IVF may be a risk factor for adult onset diabetes


Children conceived through IVF treatment could have an increased likelihood to develop Type II Diabetes later in life. They have discovered that mice conceived through IVF treatment were more prone to develop the disease than those conceived naturally.

Looking at long term effects for the first time

Now that so many IVF babies have reached adulthood, studies can be done to see how they’re doing in the long term. Associate Professor Leonie Heilbronn, Miaoxin Chen PhD, Dr. Linda Wu, Professor Gary Wittert, Professor Rob Norman and Dr. Rebecca Robker are looking into the metabolic consequences, if any, of hormonal stimulation and embryo culture on later health. They have discovered a link between in vitro fertilization and an increased risk of glucose intolerance and developing Type II Diabetes in mice.

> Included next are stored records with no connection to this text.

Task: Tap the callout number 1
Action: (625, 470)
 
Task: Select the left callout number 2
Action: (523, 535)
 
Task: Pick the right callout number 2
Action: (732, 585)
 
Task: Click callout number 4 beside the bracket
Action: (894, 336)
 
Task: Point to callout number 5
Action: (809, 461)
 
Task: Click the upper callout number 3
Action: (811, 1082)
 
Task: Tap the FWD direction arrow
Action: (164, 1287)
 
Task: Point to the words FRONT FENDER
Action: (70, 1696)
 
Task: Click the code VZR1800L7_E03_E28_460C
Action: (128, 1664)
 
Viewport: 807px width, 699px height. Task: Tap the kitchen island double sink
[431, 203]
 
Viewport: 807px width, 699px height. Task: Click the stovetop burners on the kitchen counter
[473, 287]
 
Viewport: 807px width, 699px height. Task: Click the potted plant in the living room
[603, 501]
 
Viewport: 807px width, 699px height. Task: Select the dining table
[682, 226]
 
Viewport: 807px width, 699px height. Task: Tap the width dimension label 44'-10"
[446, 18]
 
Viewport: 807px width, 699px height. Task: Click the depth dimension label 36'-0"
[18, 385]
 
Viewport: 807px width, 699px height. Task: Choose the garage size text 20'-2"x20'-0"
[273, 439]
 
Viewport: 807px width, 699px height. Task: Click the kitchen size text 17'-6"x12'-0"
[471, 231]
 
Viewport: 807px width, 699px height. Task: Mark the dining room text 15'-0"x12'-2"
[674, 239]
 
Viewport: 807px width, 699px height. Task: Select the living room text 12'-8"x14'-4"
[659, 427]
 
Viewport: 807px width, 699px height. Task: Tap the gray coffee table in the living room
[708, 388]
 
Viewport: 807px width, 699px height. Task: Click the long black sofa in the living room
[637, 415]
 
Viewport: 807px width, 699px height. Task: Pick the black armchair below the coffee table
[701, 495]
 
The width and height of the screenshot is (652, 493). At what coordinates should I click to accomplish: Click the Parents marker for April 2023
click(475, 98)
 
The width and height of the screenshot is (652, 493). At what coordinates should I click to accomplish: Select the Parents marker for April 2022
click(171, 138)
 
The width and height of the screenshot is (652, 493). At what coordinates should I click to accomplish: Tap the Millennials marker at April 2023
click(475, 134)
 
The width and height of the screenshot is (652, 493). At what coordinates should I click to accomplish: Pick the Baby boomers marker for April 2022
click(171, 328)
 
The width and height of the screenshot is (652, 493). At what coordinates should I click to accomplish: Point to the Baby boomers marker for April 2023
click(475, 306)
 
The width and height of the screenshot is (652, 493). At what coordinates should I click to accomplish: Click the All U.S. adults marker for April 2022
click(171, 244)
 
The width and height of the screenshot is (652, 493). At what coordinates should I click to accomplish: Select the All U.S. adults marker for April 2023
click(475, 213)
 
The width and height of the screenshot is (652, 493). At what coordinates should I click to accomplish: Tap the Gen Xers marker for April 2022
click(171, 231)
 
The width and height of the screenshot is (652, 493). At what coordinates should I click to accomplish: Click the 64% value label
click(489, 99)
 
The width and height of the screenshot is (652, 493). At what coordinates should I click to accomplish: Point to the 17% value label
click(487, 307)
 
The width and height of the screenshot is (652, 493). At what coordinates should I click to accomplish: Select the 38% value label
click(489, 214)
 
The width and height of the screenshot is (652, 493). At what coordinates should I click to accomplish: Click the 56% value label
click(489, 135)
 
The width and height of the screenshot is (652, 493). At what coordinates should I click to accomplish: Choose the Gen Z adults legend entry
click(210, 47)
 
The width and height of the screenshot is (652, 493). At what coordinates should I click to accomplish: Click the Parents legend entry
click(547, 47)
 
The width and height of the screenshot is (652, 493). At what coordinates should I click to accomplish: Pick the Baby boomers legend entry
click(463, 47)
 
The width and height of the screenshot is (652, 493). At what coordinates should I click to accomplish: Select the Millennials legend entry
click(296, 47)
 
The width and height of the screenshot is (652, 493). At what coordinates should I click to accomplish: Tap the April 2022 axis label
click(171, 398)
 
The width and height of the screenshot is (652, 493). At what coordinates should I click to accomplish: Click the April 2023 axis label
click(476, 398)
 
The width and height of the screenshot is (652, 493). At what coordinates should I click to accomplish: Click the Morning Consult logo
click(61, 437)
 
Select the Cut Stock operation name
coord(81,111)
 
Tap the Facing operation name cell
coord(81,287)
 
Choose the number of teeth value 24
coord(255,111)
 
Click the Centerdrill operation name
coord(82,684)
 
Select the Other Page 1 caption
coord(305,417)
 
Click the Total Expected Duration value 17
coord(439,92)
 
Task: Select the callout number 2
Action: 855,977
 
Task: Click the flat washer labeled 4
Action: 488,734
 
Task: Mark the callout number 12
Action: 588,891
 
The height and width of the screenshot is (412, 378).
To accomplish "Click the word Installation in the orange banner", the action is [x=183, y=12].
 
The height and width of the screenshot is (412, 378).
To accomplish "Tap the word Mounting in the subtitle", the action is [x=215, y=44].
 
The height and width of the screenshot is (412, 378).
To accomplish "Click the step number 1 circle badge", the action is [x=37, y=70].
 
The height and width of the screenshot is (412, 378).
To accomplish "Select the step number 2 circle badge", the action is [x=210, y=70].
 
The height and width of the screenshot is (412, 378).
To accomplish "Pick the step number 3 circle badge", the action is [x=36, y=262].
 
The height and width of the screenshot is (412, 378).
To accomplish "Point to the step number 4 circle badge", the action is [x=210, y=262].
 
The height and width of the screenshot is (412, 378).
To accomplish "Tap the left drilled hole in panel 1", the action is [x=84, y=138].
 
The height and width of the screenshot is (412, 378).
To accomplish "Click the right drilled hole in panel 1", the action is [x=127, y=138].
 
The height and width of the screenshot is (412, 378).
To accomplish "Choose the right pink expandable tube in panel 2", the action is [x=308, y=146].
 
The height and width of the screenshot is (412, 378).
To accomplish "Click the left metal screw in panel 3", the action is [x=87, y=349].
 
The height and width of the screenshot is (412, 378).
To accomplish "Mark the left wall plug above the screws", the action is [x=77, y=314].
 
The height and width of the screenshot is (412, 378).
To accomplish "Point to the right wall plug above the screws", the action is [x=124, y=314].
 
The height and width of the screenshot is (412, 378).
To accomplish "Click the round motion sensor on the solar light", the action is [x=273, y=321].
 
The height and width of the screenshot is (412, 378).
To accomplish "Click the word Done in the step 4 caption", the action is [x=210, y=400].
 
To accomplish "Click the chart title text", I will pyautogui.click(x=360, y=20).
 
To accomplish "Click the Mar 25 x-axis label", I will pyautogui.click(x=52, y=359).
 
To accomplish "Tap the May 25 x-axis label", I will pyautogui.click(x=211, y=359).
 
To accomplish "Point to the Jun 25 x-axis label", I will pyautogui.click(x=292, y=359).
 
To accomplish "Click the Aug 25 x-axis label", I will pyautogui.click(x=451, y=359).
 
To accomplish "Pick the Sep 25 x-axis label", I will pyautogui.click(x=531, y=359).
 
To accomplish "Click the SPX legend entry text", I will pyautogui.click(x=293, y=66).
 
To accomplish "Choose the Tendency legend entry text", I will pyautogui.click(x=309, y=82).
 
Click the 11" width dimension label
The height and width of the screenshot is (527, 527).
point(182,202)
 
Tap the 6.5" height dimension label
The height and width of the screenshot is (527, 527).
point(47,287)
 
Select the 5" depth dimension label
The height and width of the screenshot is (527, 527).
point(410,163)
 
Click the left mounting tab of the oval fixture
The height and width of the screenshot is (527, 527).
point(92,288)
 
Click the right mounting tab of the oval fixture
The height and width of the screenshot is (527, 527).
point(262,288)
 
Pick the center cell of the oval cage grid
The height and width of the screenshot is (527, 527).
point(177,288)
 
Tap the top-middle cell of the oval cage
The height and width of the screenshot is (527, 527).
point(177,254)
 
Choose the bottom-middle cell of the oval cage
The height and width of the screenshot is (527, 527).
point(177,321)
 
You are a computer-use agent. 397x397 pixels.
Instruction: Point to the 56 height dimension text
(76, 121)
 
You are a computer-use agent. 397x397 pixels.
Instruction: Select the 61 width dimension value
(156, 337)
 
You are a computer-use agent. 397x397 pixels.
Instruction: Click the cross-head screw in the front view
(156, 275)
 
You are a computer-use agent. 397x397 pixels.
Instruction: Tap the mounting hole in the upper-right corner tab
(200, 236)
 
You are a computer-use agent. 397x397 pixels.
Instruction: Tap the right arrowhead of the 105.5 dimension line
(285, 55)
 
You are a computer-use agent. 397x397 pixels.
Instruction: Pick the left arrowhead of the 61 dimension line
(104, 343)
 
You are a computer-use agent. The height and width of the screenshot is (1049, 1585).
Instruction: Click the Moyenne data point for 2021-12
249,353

Technology needs continually improve

“IVF is becoming ever more accessible with a reported 5.5 million IVF babies worldwide. It is so important to future generations that there is ongoing research in this area to continue improving on the technology we currently have in place,” said Heilbronn. “Studies in humans cannot separate out whether any differences in risk are due to genetics, environment or the IVF procedure itself and so we aimed to establish a mouse model in the first instance.”

Type II diabetes unrelated to diet in lab mice

When IVF mice reached adulthood, they were tested for Type II diabetes. “Our results show that regardless of diet, IVF male mice showed an increased risk for developing Type II Diabetes, whereas only the female mice that ate a high fat diet showed a higher susceptibility to the disease,” she said.

But why does this happen?

Research continues. They are striving to find out if it’s the process of growing embryos in vitro or whether it may be the hormones given to women prior to implantation or maybe it’s something else. “There is still so much research to be done and our team will begin the next stage of our study to investigate if these issues can be prevented during the in vitro culture process. There are a lot of positive signs to show that by changing IVF practices, such as lessening hormone exposure or freezing embryos, we may be able to prevent these issues from arising later in life,” Hielbronn said.